__Records for locating words and elements__
+-------+

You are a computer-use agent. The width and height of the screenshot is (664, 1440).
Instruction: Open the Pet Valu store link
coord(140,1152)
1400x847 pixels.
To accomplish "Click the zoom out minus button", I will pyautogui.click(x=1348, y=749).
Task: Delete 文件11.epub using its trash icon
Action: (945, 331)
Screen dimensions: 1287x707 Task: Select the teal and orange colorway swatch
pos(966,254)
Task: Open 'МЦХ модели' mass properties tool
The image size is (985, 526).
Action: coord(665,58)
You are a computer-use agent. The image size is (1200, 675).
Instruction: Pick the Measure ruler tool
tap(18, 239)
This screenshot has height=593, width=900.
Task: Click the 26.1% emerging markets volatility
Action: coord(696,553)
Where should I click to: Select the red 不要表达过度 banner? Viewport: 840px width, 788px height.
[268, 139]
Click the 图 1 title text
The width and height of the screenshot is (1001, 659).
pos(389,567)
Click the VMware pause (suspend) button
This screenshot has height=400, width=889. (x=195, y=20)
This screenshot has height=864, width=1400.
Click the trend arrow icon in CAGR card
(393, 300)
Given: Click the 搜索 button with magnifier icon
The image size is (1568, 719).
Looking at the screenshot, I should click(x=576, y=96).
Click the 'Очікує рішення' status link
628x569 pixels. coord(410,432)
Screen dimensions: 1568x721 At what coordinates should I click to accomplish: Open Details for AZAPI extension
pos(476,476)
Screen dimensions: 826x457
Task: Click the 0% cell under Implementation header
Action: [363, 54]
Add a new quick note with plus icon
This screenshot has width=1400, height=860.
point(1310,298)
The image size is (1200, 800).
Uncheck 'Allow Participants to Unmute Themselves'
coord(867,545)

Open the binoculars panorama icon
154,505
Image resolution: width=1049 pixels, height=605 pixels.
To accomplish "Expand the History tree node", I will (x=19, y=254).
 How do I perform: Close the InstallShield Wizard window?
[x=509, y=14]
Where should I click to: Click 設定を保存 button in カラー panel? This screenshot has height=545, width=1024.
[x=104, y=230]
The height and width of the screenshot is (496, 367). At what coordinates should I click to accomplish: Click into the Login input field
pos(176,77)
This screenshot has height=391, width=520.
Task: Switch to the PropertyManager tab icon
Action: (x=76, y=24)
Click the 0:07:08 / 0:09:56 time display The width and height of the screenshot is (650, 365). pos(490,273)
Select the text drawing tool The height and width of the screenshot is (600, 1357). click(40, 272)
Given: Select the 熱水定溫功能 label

+-------+

__Exercise instructions__
Pick out every line in the entries above that contains the word "coordinates" and copy each of those lines in full. Case counts.

__Output for this exercise__
Screen dimensions: 1568x721 At what coordinates should I click to accomplish: Open Details for AZAPI extension
The height and width of the screenshot is (496, 367). At what coordinates should I click to accomplish: Click into the Login input field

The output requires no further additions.